Proper Polygon Cuts

Ingrid owns a shop selling convex polygons whose vertices have integer coordinates. Her customers value polygons that can be \(\textbf{cut}\) in a "proper way": a straight cut connecting two nonadjacent vertices such that both resulting parts are non‐empty and each has an integer area. In this problem, you are given a convex polygon and are asked to compute the number of proper cuts.

Definition: A cut is defined by choosing two vertices \(i\) and \(j\) (with \(j\) not equal to \(i\pm 1\) modulo \(n\), where \(n\) is the number of vertices) to form a line segment (a diagonal). This diagonal splits the polygon into two polygons. If the doubled area (using the shoelace formula) of both parts is even (so that the area itself is an integer), the cut is called proper.

The overall polygon may have a non‐integer area, but only those cuts producing two subpolygons with integer areas are counted. Note that if the doubled area of the given polygon is odd then no valid cut exists.

For example, in one case there are three proper cuts and in another there are two.

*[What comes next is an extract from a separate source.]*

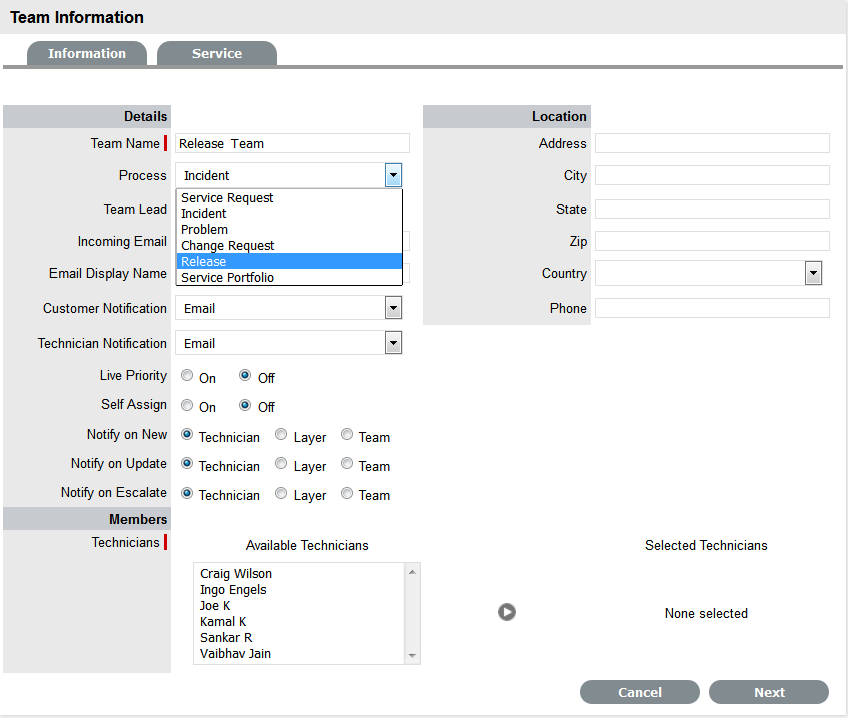Click the Team Name input field

(292, 143)
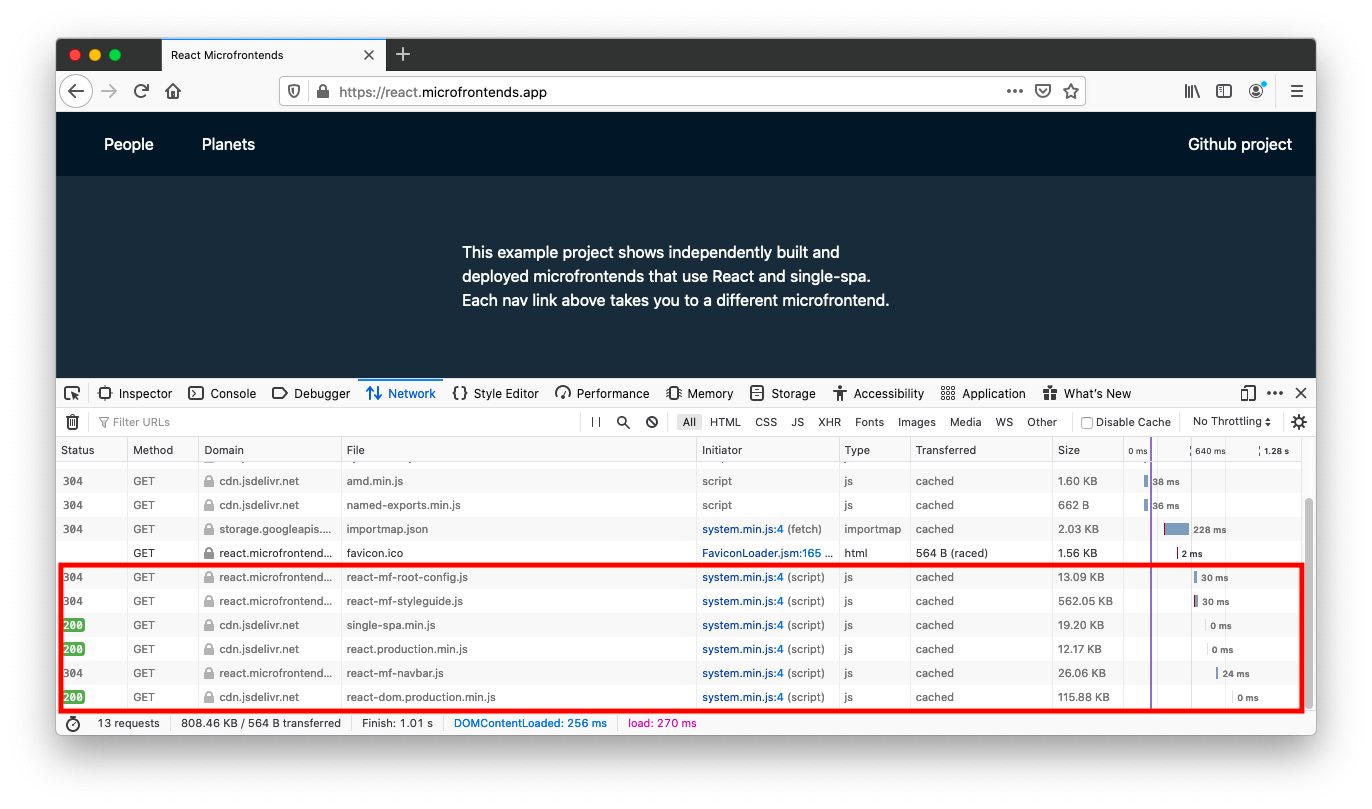Click the DOMContentLoaded 256 ms link
The height and width of the screenshot is (809, 1372).
click(x=530, y=722)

Your task is to write an automatic tool to determine the number of proper cuts for a given convex polygon.

inputFormat

The first line contains an integer \(n\) (the number of vertices, \(4 \le n \le 500\)). The next \(n\) lines each contain two integers \(x_i\) and \(y_i\) representing the coordinates of the \(i\)th vertex. The vertices are listed in counterclockwise order.

outputFormat

Output a single integer: the number of proper cuts of the polygon.

sample

4
0 0
1 0
1 1
0 1

0